## Текст
+===+

Леонид Жуховицкий - Ни дня без мысли
Он был литератор, средних способностей критик и хороший парень. Работал по заказу в нескольких газетах, потом где—то штатным сотрудником, делал, что велят, но душу не продавал: дерьмо не хвалил, талантливых не ругал. И приятельствовать старался с талантливыми. Квартирка у него была однокомнатная, в пятиэтажке, жили с женой бедновато – но мы все тогда жили бедновато, и это казалось не убожеством, а нормой. Литературные чиновники, конечно, существовали иначе, но это нас никак не касалось, на дни рождения мы ходили не к ним.
А потом Виталька исчез с горизонта. Но исчез не вниз, а вверх – его взяли в большое издательство на солидную должность, так сказать, скачок в карьере. Помню, я за него порадовался. В нашей компании тогда слово «карьера» считалось почти неприличным, но ведь кому—то надо: если на всех постах будут одни стукачи да лакеи, ничего хорошего из этого не выйдет. Я даже подумал, да и сейчас, кстати, думаю, что парня взяли в начальство как раз за хорошие качества – порядочный, скромный, не подсидит и не предаст.

+===+

## Блок данных
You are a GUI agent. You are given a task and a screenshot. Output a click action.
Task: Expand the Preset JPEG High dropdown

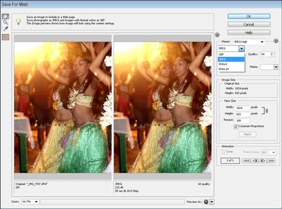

+===+

Напишите продолжение текста о литераторе Витальке, начав сразу после его последнего предложения.

Но что—то в мужике изменилось: как говорят сейчас, сменил круг общения. Уже не звонил, встречаясь случайно в Доме литераторов, здоровался вежливо, но торопливо, не вступая в разговор – похоже, опасался, как бы прежние приятели о чем—нибудь не попросили, исходя из его нового положения, в котором он еще не настолько укрепился, чтобы кому—то помогать. Мы все отнеслись к этому с пониманием: наверное, парню так лучше, и – дай ему Бог! Тем более что и прежде подобное случалось, хотя в нашем кругу исключительно редко. Но все же не на пустом месте Вадим Черняк написал невеселую песню, начинавшуюся такими строчками:
«Уходят, уходят, уходят друзья
Одни – в никуда, а другие в князья»…
Виталька, конечно, в князья еще не вышел, но при княжеском дворе перспективное место уже осваивал.
А спустя несколько лет вдруг совершенно неожиданное: повесился. Как, почему?
Кое—что потом просочилось. Не ладилось в семье, жена подала на развод, напористо требовала выгодного ей размена той самой однушки. Говорили, оставил ей записку: «Теперь все достанется тебе». Но и записка многое не объясняла. Конечно, любая бытовая грязь тяжела, особенно человеку творческой профессии. Но чтобы из—за этого молодой крепкий мужик.…Не такая уж у них была любовь.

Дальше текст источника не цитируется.